Dom Andra by Kent is up there.
So is Float On by Modest Mouse and Fine Again by Seether.http://forums.furaffinity.net/forumdisplay.php?f=37


----------



## Irreverent (Aug 21, 2009)

By genre, album or decade?  Really, there's too many to list.


----------



## Liam (Aug 21, 2009)

Requiem for a Dream(Tower) anyone?


----------



## shadowshade (Aug 21, 2009)

anyone remember creed?


----------



## Shindo (Aug 21, 2009)

shadowshade said:


> anyone remember creed?



i dont want to


----------



## Incognito (Aug 21, 2009)

This is my favourite song by my favourite band : http://www.youtube.com/watch?v=EHjqg4yjyPg


----------



## KaiFox (Aug 21, 2009)

"Go With the Flow" - Queens of the Stone Age


----------



## Chalm Zhen (Aug 21, 2009)

System of a Down. I'm sad they broke up, but at least Serj went on to do his own thing. Favorite song: Violent Pornography (SoaD)


----------



## Lucy Bones (Aug 21, 2009)

Bon Jovi is my favorite band~


----------



## Mr Fox (Aug 21, 2009)

Fav band - Daft Punk 
Fav Song - Godspeed You! Black Emperor - The Dead Flag Blues


----------



## foxmusk (Aug 21, 2009)

Favorite Bands:

1.) Dresden Dolls
http://www.youtube.com/watch?v=00puFmAhW4A

2.) 3Oh!3
http://www.youtube.com/watch?v=CYcw0B-lBTU

And my favorite song at the time is "Hello Fascination" by Breathe Carolina.
http://www.youtube.com/watch?v=AvSKOrrsM50


----------



## blackfuredfox (Aug 21, 2009)

Irreverent said:


> By genre, album or decade?  Really, there's too many to list.

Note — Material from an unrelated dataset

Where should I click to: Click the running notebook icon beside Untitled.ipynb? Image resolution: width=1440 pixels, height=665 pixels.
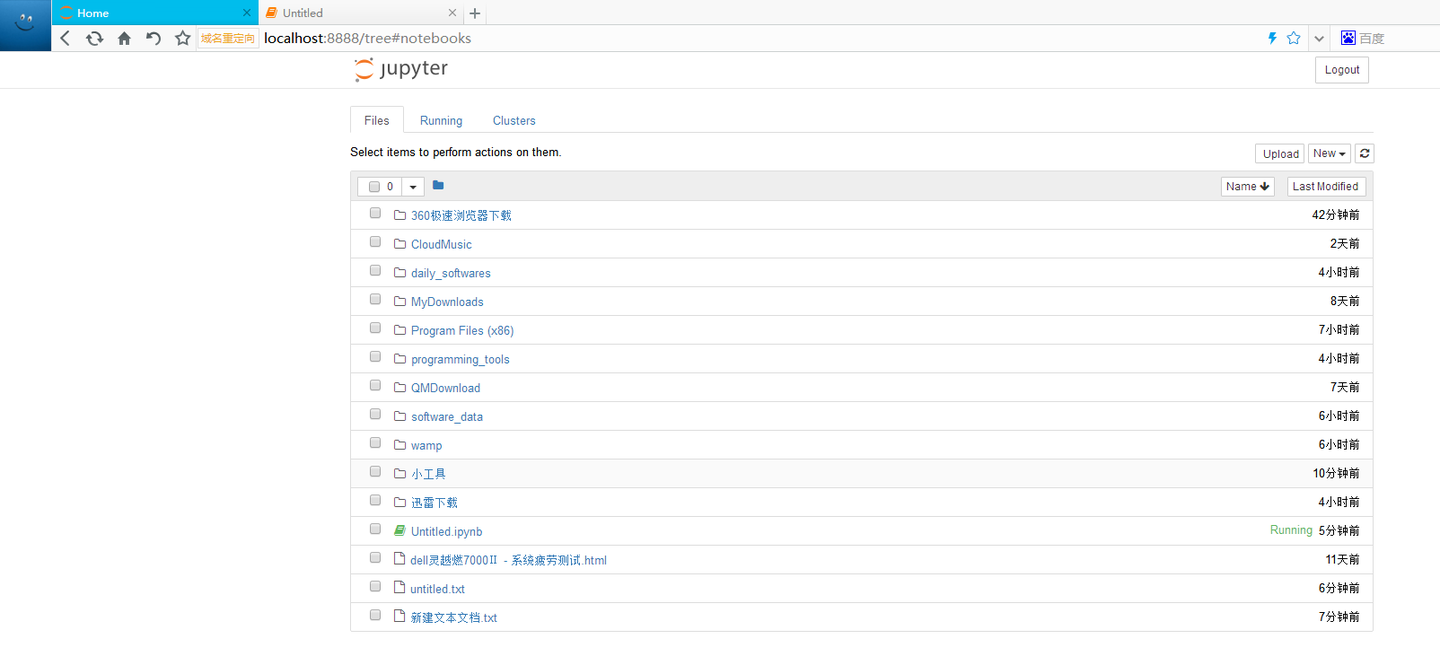pyautogui.click(x=399, y=530)
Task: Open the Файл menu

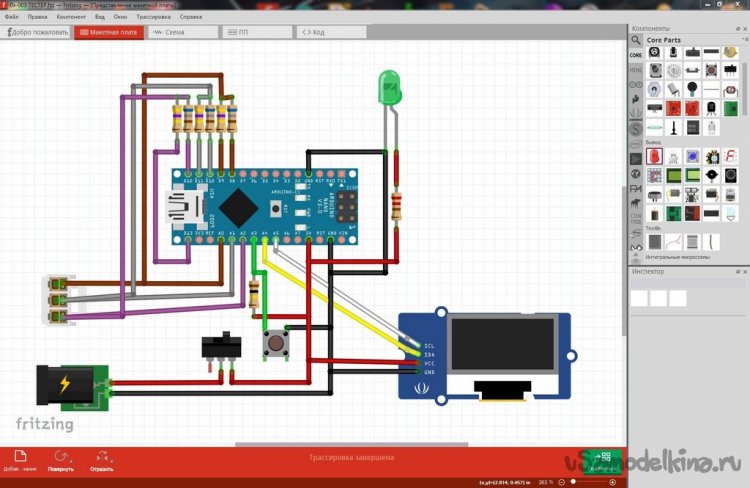Action: tap(11, 17)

same here, i like Peter Frampton though, first concert ever been to, last night was him. just Shear and Pure AWESOME.


----------



## Gavrill (Aug 21, 2009)

Favorite song: Dani California
Favorite band: Red Hot Chili Peppers


----------



## blackfuredfox (Aug 21, 2009)

Shenzebo said:


> Favorite song: Dani California
> Favorite band: Red Hot Chili Peppers



i think i saw them on the cover of The Rolling Stone once, got the 1000th issue with lots of covers, i gotta check real quick.

also Tun Tavern post 1775. +5 AWESOME if you get the refference, and caps means its worth more in the Awesomes Market.


----------



## Kaamos (Aug 21, 2009)

I can't really pick a single favorite band, but a few I've been listening to a lot recently are Einherjer, Ensiferum and Therion. 

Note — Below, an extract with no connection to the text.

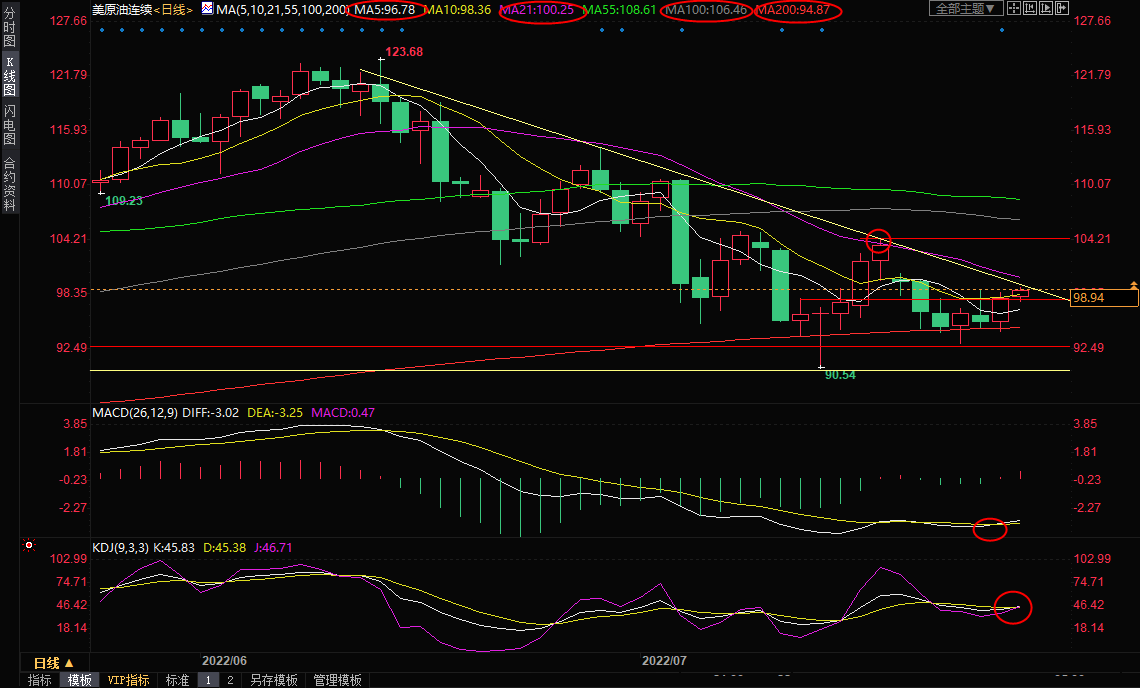The width and height of the screenshot is (1140, 688).
Task: Click the exit panel arrow icon
Action: click(1061, 9)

For favorite song I'd have to go with Therion's "The Invincible" or "Seven Secrets of The Sphinx", or Einherjer's "Wolf-Age", or Ensiferum's "Victory Song" or "Tale of Revenge"


----------



## Torrijos-sama (Aug 21, 2009)

I dont have a favorite song or band, per se, but I have had to have listened to this song 10 times today and still am not tired of it: 
Liaisons Dangereuses- Los Ninos del Parque
http://www.youtube.com/watch?v=gfgO6OH1dwI


----------



## Tryp (Aug 21, 2009)

Mr Fox said:


> Fav Song - Godspeed You! Black Emperor - The Dead Flag Blues


 
Great song, great band.

At the moment:

Favourite Song: Drop Around the Clock - Ubiquitous Synergy Seeker
Favourite Band: Ubiquitous Synergy Seeker


----------



## Hateful Bitch (Aug 22, 2009)

Don't have a favourite song, really. I drift in and out of favourites. Favourite just now is "Ripchord" by Rilo Kiley. Last favourite was "That Boy That Girl" by Hadouken!, etc etc.

But Kate Nash is my favourite 'band' if you can call her that.


----------



## Sparticle (Aug 22, 2009)

Fav band: Bell X1
Fav song: Bad skin day
Post links to your favorite songs on the awesome song thread in lynx plox.


----------



## Milenko Foulcraze (Aug 22, 2009)

Jonas Bros
Wu Tang Clan - Dopium


----------



## Tristan (Aug 22, 2009)

Poisoning Reality by Dripping

LINK


----------



## Liam (Aug 22, 2009)

Mr Fox said:


> Fav band - Daft Punk


Around the world.
Around the world.
Around the world.
...


----------



## lgnb695 (Aug 22, 2009)

My favorite band is the Deftones (if that wasn't obvious)


----------



## Takun (Aug 22, 2009)

Favorite song right now is still hard to pick.  This year it'd have to be Sunset Rubdown's Idiot Heart.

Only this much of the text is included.